_Record excerpts:_
------------------------------------
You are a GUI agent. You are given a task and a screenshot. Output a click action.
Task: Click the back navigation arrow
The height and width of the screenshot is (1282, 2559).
------------------------------------
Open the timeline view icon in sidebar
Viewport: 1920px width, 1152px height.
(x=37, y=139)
------------------------------------
Using the records above, write out exactly the lines between the one holding "You are a GUI" and the one holding "The height and", inclusive; leave everything else out.

_Response area:_
You are a GUI agent. You are given a task and a screenshot. Output a click action.
Task: Click the back navigation arrow
The height and width of the screenshot is (1282, 2559).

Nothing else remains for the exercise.